I've got two tables:
- my_keyspace.name with columns:
- name (string) - partition key
- timestamp (date) - second part of partition key
- id (int) - third part of partition key
- my_keyspace.data with columns:
- timestamp (date) - partition key
- id (int) - second part of partition key
- data (string)
I'm trying to join on timestamp and id from a name table. I'm doing it by getting all timestamps and ids associated with a given name and retrieving data from data table for those entries.
It's really fast to do it in CQL. I expected Spark Cassandra to be equally fast at it, but instead it seems to be doing a full table scan. It might be due to not knowing which fields are partition/primary key. Though I don't seem to be able to find a way to tell it the mappings.

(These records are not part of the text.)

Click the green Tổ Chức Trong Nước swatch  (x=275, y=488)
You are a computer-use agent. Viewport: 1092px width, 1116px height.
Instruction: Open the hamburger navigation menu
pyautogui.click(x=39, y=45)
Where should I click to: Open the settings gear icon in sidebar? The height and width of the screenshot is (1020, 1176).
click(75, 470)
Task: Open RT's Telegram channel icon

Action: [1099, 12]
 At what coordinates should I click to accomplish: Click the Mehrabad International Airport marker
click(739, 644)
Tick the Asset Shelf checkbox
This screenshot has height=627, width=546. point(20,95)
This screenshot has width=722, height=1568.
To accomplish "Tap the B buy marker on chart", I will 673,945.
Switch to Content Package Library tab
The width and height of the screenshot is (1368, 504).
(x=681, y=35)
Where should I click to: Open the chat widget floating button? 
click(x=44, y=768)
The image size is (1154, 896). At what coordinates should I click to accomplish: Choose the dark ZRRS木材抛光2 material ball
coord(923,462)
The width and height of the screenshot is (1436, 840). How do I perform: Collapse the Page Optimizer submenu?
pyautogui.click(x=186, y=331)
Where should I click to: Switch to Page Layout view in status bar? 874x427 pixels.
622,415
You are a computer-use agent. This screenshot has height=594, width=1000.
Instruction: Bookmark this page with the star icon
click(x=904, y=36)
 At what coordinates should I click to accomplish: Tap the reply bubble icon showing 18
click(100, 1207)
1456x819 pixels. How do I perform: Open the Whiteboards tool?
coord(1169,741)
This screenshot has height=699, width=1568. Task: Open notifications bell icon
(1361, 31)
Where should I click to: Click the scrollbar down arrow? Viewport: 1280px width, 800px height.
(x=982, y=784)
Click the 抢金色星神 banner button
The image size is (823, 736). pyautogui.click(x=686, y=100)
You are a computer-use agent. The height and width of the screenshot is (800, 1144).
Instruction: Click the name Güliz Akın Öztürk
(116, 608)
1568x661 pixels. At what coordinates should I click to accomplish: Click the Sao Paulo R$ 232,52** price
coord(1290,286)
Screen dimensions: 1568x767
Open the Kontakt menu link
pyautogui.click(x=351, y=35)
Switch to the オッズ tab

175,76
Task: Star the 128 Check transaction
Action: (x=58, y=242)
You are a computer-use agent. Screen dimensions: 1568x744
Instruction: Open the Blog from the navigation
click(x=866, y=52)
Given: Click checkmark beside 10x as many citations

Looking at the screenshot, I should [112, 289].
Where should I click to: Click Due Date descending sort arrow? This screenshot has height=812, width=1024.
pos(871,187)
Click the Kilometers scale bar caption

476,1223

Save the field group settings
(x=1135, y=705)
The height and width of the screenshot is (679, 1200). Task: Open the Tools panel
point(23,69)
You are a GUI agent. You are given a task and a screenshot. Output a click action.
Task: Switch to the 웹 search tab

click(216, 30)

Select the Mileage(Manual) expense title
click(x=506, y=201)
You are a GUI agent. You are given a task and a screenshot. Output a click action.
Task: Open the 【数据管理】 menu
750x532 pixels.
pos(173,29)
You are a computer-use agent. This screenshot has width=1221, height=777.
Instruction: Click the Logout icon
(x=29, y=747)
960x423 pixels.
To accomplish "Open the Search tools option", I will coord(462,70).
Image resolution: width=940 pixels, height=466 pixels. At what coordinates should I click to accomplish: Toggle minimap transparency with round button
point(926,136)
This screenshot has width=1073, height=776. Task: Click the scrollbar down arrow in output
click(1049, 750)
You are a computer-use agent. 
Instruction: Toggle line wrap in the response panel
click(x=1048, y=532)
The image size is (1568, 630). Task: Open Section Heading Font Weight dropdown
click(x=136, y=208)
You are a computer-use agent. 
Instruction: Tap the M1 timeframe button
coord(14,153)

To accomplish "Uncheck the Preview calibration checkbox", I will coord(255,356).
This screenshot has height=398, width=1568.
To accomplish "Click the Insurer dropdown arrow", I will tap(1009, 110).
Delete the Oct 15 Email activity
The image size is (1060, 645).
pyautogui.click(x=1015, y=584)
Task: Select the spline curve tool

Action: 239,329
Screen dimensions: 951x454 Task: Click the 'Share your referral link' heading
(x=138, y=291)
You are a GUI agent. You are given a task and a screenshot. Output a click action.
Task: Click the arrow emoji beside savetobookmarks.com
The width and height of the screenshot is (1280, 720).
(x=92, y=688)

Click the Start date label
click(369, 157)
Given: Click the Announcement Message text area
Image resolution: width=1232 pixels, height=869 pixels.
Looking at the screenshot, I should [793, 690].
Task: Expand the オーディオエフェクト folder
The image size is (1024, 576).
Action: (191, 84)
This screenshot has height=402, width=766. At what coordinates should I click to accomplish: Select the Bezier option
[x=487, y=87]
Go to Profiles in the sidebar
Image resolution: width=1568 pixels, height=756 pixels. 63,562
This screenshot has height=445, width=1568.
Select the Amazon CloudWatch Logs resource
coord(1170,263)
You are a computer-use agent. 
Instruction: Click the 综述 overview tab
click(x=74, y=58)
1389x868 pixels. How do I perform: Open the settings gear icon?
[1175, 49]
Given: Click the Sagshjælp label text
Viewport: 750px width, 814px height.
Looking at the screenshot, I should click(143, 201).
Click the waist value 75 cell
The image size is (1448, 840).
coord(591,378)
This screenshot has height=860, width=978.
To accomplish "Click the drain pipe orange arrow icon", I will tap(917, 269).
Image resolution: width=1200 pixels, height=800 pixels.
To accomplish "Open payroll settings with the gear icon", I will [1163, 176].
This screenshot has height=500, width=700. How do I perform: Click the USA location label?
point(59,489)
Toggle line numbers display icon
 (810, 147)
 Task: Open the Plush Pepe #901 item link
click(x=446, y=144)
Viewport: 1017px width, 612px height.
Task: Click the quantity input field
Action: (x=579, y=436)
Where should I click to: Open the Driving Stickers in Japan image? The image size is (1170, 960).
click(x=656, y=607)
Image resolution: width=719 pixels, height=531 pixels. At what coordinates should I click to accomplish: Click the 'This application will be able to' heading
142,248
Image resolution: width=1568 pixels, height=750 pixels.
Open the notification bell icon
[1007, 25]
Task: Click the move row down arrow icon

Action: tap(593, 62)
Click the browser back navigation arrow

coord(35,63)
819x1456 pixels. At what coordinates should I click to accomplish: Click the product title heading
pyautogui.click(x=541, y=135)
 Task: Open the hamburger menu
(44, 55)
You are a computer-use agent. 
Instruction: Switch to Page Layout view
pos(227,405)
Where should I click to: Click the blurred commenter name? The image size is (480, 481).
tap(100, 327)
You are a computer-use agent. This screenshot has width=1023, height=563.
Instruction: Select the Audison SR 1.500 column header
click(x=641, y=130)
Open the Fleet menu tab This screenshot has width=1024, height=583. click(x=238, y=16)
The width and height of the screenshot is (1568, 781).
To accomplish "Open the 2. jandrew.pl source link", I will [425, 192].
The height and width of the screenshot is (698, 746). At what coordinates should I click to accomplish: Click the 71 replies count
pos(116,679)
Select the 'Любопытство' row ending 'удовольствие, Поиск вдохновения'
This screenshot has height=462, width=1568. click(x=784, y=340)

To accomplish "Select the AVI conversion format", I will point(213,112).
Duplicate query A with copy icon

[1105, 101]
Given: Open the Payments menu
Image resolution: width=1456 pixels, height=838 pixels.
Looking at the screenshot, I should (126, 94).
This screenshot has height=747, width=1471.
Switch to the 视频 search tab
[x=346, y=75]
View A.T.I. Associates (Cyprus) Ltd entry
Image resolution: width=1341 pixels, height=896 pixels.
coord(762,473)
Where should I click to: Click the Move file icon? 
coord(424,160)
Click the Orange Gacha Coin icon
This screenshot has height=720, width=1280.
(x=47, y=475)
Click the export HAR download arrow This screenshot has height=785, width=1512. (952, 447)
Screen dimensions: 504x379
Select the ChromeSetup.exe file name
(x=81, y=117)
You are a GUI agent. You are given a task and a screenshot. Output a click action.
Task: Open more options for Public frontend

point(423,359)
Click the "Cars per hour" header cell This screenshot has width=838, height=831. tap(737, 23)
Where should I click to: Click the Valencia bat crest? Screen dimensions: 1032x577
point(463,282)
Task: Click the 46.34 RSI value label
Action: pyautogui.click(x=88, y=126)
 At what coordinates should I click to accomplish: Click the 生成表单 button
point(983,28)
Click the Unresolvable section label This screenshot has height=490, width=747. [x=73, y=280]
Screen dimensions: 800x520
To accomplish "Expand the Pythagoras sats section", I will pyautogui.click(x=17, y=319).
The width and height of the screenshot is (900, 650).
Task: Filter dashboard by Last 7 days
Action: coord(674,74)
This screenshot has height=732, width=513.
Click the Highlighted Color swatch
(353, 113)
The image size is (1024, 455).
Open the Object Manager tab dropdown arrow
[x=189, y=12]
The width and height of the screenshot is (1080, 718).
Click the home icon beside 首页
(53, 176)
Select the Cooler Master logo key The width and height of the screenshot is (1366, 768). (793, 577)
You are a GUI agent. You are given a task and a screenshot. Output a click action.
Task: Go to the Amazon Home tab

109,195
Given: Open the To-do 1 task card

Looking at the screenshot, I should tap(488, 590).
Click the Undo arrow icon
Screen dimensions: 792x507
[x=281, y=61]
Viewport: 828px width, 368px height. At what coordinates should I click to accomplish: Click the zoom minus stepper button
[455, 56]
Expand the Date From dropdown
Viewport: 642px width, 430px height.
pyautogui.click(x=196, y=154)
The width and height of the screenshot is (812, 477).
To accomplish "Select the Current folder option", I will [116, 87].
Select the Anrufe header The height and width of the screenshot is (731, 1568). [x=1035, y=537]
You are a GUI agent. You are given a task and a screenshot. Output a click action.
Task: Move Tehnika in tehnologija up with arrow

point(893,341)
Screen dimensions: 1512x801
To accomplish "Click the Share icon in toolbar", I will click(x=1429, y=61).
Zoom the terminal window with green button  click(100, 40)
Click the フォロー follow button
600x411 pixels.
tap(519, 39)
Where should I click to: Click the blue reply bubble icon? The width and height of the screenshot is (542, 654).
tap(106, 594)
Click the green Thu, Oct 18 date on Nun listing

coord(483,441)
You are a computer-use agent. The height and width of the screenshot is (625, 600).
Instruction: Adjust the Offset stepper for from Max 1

How can I make this join as efficient as it should be? Here's my code sample:
private static void notSoEfficientJoin() {
SparkConf conf = new SparkConf().setAppName("Simple Application")
.setMaster("local[*]")
.set("spark.cassandra.connection.host", "localhost")
.set("spark.driver.allowMultipleContexts", "true");
JavaSparkContext sc = new JavaSparkContext(conf);
JavaPairRDD<DataKey, NameRow> nameIndexRDD = javaFunctions(sc).cassandraTable("my_keyspace", "name", mapRowTo(NameRow.class)).where("name = 'John'")
.keyBy(new Function<NameRow, DataKey>() {
@Override
public DataKey call(NameRow v1) throws Exception {
return new DataKey(v1.timestamp, v1.id);
}
});
JavaPairRDD<DataKey, DataRow> dataRDD = javaFunctions(sc).cassandraTable("my_keyspace", "data", mapRowTo(DataRow.class))
.keyBy(new Function<DataRow, DataKey>() {
@Override
public DataKey call(DataRow v1) throws Exception {
return new DataKey(v1.timestamp, v1.id);
}
});
JavaRDD<String> cassandraRowsRDD = nameIndexRDD.join(dataRDD)
.map(new Function<Tuple2<DataKey, Tuple2<NameRow, DataRow>>, String>() {
@Override
public String call(Tuple2<DataKey, Tuple2<NameRow, DataRow>> v1) throws Exception {
NameRow nameRow = v1._2()._1();
DataRow dataRow = v1._2()._2();
return nameRow + " " + dataRow;
}
});
List<String> collect = cassandraRowsRDD.collect();
}